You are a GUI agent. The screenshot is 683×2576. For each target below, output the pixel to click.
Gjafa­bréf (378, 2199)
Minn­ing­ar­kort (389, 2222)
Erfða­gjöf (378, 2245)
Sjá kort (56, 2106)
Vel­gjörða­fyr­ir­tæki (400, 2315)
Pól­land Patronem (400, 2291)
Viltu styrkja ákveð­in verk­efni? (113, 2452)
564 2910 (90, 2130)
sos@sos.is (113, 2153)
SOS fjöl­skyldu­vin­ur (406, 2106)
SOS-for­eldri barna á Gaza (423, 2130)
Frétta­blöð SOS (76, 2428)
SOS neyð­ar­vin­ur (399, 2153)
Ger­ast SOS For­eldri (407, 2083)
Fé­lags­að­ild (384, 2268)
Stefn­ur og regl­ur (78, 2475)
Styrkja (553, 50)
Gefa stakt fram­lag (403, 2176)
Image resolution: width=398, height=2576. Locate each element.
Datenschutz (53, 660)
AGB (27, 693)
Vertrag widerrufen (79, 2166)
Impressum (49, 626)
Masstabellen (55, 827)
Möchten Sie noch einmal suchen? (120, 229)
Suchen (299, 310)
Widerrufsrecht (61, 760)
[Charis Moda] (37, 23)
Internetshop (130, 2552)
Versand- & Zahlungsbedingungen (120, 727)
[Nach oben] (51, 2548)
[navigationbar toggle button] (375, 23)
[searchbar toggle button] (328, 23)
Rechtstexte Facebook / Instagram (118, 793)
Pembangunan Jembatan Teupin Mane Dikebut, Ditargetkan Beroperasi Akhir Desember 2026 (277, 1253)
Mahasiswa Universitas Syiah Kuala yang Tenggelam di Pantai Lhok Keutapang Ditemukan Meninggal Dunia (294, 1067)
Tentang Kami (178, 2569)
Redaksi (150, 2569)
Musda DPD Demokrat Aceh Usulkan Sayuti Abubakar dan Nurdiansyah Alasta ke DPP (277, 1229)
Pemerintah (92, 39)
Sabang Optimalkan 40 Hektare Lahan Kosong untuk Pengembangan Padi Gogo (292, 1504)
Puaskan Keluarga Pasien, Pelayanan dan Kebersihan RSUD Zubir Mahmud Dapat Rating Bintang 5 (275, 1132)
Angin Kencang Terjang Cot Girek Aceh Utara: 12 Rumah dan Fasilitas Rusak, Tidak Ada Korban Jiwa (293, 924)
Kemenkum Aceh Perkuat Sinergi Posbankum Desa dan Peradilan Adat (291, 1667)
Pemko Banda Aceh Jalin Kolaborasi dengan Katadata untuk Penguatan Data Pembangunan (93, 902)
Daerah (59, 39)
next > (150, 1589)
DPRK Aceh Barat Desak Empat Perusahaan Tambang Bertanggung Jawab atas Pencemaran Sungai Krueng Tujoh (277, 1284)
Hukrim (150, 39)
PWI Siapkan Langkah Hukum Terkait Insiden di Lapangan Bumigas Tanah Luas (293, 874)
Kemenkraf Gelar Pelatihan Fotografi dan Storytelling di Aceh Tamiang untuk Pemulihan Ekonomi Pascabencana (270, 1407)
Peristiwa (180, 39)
◆ ◆ ◆ ◆
--- WHAT YOU NEED TO DO ---
Please transcribe the listing in its entirety, exactly.

--- YOUR RESPONSE ---
You are a GUI agent. The screenshot is 683×2576. For each target below, output the pixel to click.
Gjafa­bréf (378, 2199)
Minn­ing­ar­kort (389, 2222)
Erfða­gjöf (378, 2245)
Sjá kort (56, 2106)
Vel­gjörða­fyr­ir­tæki (400, 2315)
Pól­land Patronem (400, 2291)
Viltu styrkja ákveð­in verk­efni? (113, 2452)
564 2910 (90, 2130)
sos@sos.is (113, 2153)
SOS fjöl­skyldu­vin­ur (406, 2106)
SOS-for­eldri barna á Gaza (423, 2130)
Frétta­blöð SOS (76, 2428)
SOS neyð­ar­vin­ur (399, 2153)
Ger­ast SOS For­eldri (407, 2083)
Fé­lags­að­ild (384, 2268)
Stefn­ur og regl­ur (78, 2475)
Styrkja (553, 50)
Gefa stakt fram­lag (403, 2176)
Image resolution: width=398, height=2576. Locate each element.
Datenschutz (53, 660)
AGB (27, 693)
Vertrag widerrufen (79, 2166)
Impressum (49, 626)
Masstabellen (55, 827)
Möchten Sie noch einmal suchen? (120, 229)
Suchen (299, 310)
Widerrufsrecht (61, 760)
[Charis Moda] (37, 23)
Internetshop (130, 2552)
Versand- & Zahlungsbedingungen (120, 727)
[Nach oben] (51, 2548)
[navigationbar toggle button] (375, 23)
[searchbar toggle button] (328, 23)
Rechtstexte Facebook / Instagram (118, 793)
Pembangunan Jembatan Teupin Mane Dikebut, Ditargetkan Beroperasi Akhir Desember 2026 (277, 1253)
Mahasiswa Universitas Syiah Kuala yang Tenggelam di Pantai Lhok Keutapang Ditemukan Meninggal Dunia (294, 1067)
Tentang Kami (178, 2569)
Redaksi (150, 2569)
Musda DPD Demokrat Aceh Usulkan Sayuti Abubakar dan Nurdiansyah Alasta ke DPP (277, 1229)
Pemerintah (92, 39)
Sabang Optimalkan 40 Hektare Lahan Kosong untuk Pengembangan Padi Gogo (292, 1504)
Puaskan Keluarga Pasien, Pelayanan dan Kebersihan RSUD Zubir Mahmud Dapat Rating Bintang 5 (275, 1132)
Angin Kencang Terjang Cot Girek Aceh Utara: 12 Rumah dan Fasilitas Rusak, Tidak Ada Korban Jiwa (293, 924)
Kemenkum Aceh Perkuat Sinergi Posbankum Desa dan Peradilan Adat (291, 1667)
Pemko Banda Aceh Jalin Kolaborasi dengan Katadata untuk Penguatan Data Pembangunan (93, 902)
Daerah (59, 39)
next > (150, 1589)
DPRK Aceh Barat Desak Empat Perusahaan Tambang Bertanggung Jawab atas Pencemaran Sungai Krueng Tujoh (277, 1284)
Hukrim (150, 39)
PWI Siapkan Langkah Hukum Terkait Insiden di Lapangan Bumigas Tanah Luas (293, 874)
Kemenkraf Gelar Pelatihan Fotografi dan Storytelling di Aceh Tamiang untuk Pemulihan Ekonomi Pascabencana (270, 1407)
Peristiwa (180, 39)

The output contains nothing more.